COM cannot suspend and resume execution at will on any thread - a new incoming call on an STA thread can only arrive through the message pump. When 'blocked' waiting for a response, the STA thread is actually pumping messages, checking with the Message Filter (see IMessageFilter) whether the message should be handled. However, message handlers must not make a new outgoing call - if they do COM will return an RPC_E_CANTCALLOUT_INEXTERNALCALL error ("It is illegal to call out while inside message filter.")

Similar problems could occur if you have a message pump (GetMessage/DispatchMessage) anywhere within the native DLL. I've had problems with VB's DoEvents in interface procedures.

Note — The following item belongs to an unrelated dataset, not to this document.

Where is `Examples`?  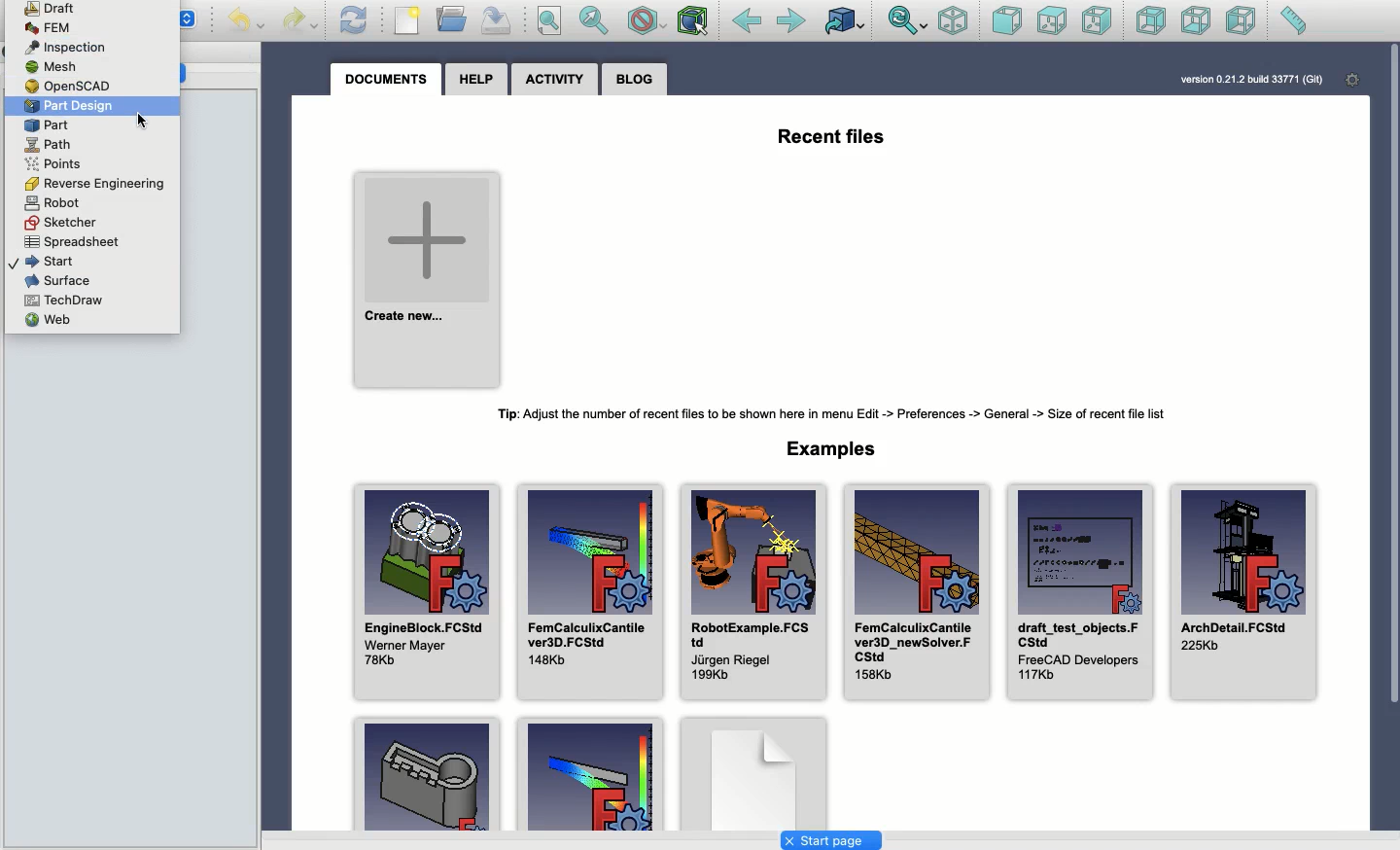 Examples is located at coordinates (838, 451).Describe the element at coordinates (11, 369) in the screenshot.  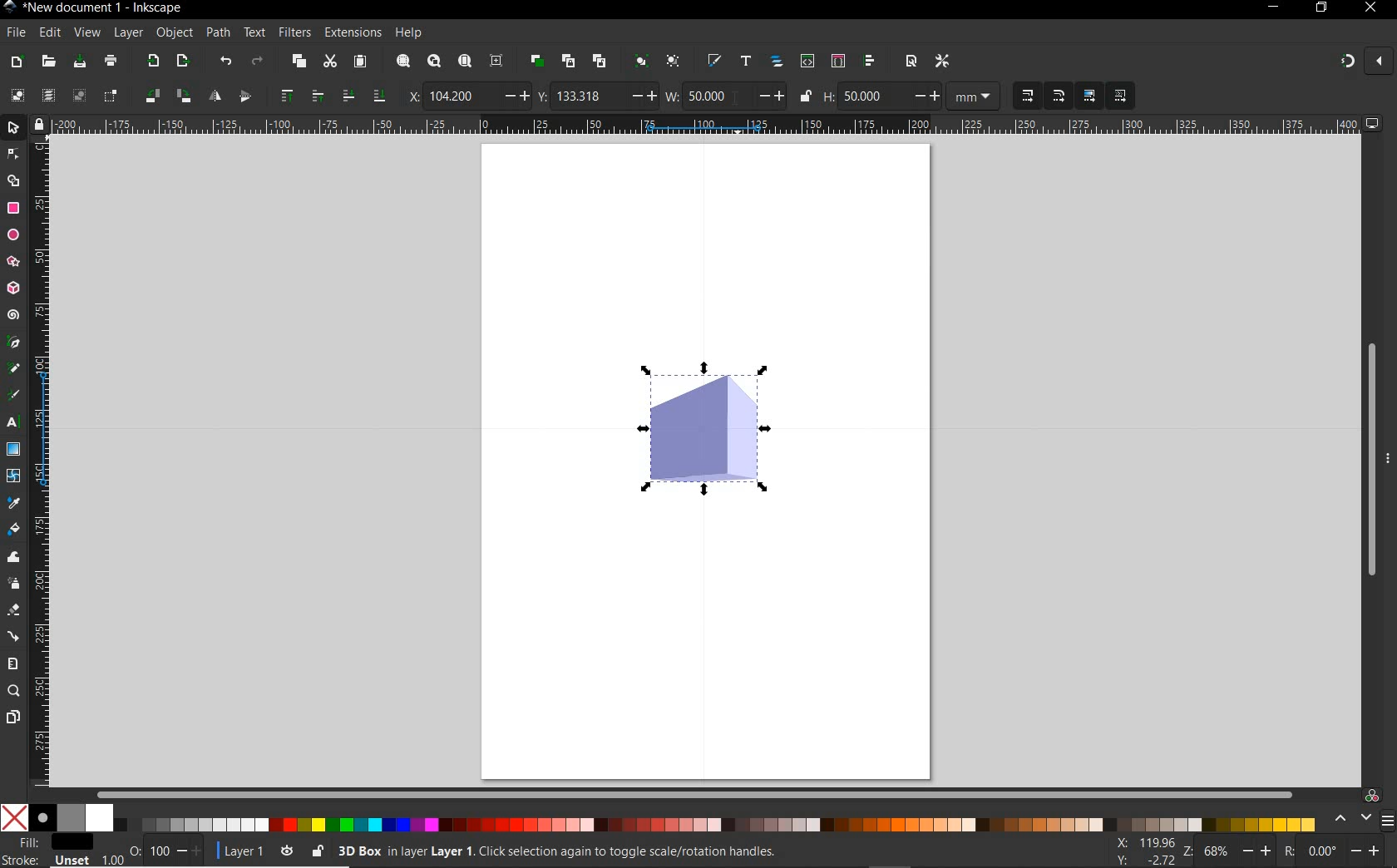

CoInitializeEx should only be called by the creator of a thread, because only they know what their message pumping behaviour will be. It's likely that if you try to call it in DllMain it will simply fail, as your native DLL is being called in response to a COM call, so the caller must have ultimately already called CoInitializeEx on the thread in order to make the call. Doing it in the DLL_THREAD_ATTACH notification, for newly-created threads, might work superficially but cause the program to malfunction if COM blocks when it should pump and vice-versa.